The stepped portion of the crown can extend from a heel side of the crown, such at or near the hosel 110, or rearward of the hosel, in a toeward and rearward direction across the crown (see e.g., FIGS. 2 and 8B). The stepped portion of the crown can extend in a generally straight path in some embodiments (see e.g., FIG. 8B) and can extend in a curved path in some embodiments (see e.g., FIG. 2). The rearward and toeward course of the stepped portion of the crown can form an average angle α relative to an x-z plane, as shown in FIGS. 2 and 8B. In some embodiments, the average angle α can be at least about 10°, at least 20°, at least 30°, and/or at least about 40°. The average angle α can be defined as the average angle over a certain range of the stepped portion of the crown, such as a range of the stepped portion of the crown of from about +40 mm in the x-axis to about −40 mm in the x-axis.

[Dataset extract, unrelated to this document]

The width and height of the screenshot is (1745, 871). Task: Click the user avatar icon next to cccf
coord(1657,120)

For example, with reference to FIG. 2, the stepped portion of the crown 118 is curved causing the angle α to vary along its length. In such an embodiment, the average angle α can be measured over a range of the length of the stepped portion 118. Such a range can have any length, such as about 40 mm, about 60 mm, or about 80 mm, and/or can be centered about the x=0 plane. In some embodiments, the range of the stepped portion 118 over which the average angle α is measured can be equal to the width W1 of the striking face 102 along the x-axis. In some embodiments, for example, the range of the stepped portion 118 over which the average angle α is measured can extend from about +40 mm in the x-axis to about −40 mm in the x-axis. In some embodiments, the angle α of the stepped portion of the crown at the x=0 plane can be at least about 10°, at least 20°, at least 30°, and/or at least about 40°.

In some embodiments, the external surfaces of the front portion of the crown (e.g., 114) and the rear portion of the crown (e.g., 116) of the golf club head can be non-concave and/or convex. In some embodiments, the entire external surface of the front portion of the crown and/or the entire external surface of the rear portion of the crown of the golf club head can be non-concave and/or convex. For example, in the embodiment 100 of FIG. 4, the front portion 114 of the crown 112 has a convex external surface and the rear portion 116 of the crown 112 has a convex external surface.

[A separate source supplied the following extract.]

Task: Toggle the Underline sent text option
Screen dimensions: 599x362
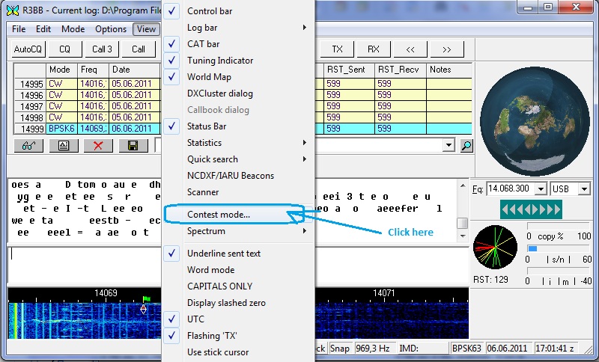Action: pos(223,254)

The stepped portion of the crown can also have non-concave and/or convex external surface. In some embodiments, the entire crown of the club head has non-concave and/or convex external surface. The external surface of the stepped portion of the crown can have a convex curvature in the heel-toe direction. The external surface of the stepped portion of the crown can have a curvature in the front-rear directions that is partially convex, partially flat, and/or partially concave.

In conventional wood-type club heads with a large striking face, the oversized striking surface often results in a relatively large z-coordinate of the club head center of gravity, referred to herein as “CGz”. However, the disclosed club heads can comprise a large striking face with a relatively lower CGz. In some embodiments, CGz can be less than or equal to about −1.4 mm, less than or equal to about −2 mm, less than or equal to about −2.5 mm, less than or equal to about −3 mm, less than or equal to about −3.5 mm, less than or equal to about −4 mm, less than or equal to about −4.5 mm, and/or less than or equal to about −5 mm, such as about −5.09 mm in one example.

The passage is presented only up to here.